## WHAT NEEDS TO BE DONE:
Count up the lines below containing the word "computer", and give the result with no other words.

## INPUT:
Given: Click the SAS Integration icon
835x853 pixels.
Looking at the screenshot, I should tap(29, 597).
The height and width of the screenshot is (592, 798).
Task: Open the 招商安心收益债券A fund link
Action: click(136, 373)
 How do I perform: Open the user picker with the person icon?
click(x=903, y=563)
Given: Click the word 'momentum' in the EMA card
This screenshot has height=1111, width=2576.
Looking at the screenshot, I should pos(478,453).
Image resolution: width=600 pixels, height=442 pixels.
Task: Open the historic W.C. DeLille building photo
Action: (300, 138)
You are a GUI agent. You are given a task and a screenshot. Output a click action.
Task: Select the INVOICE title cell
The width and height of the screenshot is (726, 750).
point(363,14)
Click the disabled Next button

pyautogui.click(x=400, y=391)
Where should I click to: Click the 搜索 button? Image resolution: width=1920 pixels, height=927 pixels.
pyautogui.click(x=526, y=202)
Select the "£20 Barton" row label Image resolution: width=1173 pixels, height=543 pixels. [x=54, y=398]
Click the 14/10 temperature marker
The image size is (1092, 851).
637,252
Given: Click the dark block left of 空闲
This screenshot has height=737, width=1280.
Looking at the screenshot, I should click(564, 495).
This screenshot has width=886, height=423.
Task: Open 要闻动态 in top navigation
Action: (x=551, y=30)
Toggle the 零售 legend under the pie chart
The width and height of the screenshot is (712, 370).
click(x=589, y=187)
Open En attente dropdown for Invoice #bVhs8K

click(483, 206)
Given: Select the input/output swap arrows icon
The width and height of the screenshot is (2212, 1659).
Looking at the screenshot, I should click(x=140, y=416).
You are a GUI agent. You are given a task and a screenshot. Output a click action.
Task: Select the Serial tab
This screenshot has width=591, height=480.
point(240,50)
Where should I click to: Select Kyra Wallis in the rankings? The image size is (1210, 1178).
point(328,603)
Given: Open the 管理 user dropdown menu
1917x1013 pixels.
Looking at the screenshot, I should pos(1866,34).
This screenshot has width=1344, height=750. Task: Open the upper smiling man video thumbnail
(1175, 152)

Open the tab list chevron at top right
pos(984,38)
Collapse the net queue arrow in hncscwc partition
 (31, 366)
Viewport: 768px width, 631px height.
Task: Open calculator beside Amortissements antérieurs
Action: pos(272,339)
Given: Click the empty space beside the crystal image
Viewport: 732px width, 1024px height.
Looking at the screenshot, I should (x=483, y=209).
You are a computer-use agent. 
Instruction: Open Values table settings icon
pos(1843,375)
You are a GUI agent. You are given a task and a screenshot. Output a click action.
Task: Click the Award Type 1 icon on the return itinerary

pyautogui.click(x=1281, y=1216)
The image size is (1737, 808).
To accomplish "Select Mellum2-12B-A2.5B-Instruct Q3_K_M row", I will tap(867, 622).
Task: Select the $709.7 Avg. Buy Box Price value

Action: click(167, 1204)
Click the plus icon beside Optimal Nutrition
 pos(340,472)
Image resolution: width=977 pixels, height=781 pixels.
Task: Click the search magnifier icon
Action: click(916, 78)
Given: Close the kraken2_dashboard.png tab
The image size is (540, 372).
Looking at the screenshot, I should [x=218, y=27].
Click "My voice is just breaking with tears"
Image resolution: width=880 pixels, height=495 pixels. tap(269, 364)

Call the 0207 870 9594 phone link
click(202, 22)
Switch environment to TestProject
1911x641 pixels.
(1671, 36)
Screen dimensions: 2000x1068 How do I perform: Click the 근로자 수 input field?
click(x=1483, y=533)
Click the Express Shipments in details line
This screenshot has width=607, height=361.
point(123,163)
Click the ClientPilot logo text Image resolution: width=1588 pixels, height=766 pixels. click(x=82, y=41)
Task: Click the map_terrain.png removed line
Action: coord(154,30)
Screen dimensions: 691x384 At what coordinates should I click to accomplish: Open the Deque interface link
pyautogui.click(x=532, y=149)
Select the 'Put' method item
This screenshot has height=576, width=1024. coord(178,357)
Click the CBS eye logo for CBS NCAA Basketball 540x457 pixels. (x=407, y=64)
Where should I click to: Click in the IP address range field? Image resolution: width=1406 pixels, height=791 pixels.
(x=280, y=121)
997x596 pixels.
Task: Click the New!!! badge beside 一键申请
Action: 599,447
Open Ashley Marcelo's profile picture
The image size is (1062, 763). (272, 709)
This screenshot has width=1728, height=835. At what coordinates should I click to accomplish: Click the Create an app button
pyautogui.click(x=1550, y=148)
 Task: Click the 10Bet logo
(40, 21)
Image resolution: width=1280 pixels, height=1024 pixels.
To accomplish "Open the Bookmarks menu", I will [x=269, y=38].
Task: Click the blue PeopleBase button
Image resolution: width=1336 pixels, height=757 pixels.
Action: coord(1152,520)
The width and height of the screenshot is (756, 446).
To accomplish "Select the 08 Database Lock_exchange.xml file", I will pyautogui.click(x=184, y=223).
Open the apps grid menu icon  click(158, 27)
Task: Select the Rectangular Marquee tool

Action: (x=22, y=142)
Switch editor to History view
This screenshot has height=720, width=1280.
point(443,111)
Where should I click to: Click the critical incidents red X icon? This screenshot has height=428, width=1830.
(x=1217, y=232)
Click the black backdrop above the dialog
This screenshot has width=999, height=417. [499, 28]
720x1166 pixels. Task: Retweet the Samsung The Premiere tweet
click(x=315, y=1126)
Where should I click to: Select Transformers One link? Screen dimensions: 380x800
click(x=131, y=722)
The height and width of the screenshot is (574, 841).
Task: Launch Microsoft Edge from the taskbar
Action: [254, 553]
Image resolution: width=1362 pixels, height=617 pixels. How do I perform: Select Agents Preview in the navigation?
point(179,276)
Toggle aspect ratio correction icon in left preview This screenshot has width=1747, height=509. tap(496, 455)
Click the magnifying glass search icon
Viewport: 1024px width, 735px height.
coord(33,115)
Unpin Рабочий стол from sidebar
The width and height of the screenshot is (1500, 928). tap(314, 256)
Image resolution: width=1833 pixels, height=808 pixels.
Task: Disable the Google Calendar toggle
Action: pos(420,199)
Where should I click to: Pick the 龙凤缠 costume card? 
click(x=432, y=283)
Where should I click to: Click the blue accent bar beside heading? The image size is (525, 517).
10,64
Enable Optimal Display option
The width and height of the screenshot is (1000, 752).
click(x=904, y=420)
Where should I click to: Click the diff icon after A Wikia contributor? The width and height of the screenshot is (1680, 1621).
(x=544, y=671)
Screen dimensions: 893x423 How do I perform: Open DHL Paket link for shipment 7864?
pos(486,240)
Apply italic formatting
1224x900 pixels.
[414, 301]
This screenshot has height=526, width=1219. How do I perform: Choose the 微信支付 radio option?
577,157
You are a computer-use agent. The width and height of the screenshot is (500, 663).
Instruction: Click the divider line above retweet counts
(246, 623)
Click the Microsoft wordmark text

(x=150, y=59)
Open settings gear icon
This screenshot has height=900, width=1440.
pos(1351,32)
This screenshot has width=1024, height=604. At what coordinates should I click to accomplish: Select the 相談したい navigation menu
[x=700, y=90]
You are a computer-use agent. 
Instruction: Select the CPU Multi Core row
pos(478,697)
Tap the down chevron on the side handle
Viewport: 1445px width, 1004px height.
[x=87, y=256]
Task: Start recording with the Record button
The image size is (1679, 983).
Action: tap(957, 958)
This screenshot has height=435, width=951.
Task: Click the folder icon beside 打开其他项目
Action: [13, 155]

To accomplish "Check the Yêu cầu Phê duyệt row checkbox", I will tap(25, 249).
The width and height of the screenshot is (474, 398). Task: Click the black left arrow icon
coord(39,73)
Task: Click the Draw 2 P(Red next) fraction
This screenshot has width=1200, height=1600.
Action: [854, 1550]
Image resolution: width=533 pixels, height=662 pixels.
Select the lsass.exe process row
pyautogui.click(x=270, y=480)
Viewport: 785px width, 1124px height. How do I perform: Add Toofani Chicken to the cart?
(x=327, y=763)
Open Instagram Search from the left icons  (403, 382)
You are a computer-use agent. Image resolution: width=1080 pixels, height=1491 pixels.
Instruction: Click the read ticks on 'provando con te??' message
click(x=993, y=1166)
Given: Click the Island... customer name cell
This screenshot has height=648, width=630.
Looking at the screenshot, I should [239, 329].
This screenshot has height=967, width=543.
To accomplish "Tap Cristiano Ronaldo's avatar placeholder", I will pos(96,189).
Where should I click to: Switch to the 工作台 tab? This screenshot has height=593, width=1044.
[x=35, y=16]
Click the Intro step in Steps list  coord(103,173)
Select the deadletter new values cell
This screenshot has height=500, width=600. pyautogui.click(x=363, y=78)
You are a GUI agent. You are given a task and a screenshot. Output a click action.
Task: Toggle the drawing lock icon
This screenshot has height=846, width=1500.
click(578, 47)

## COMPLETED EXERCISE:
4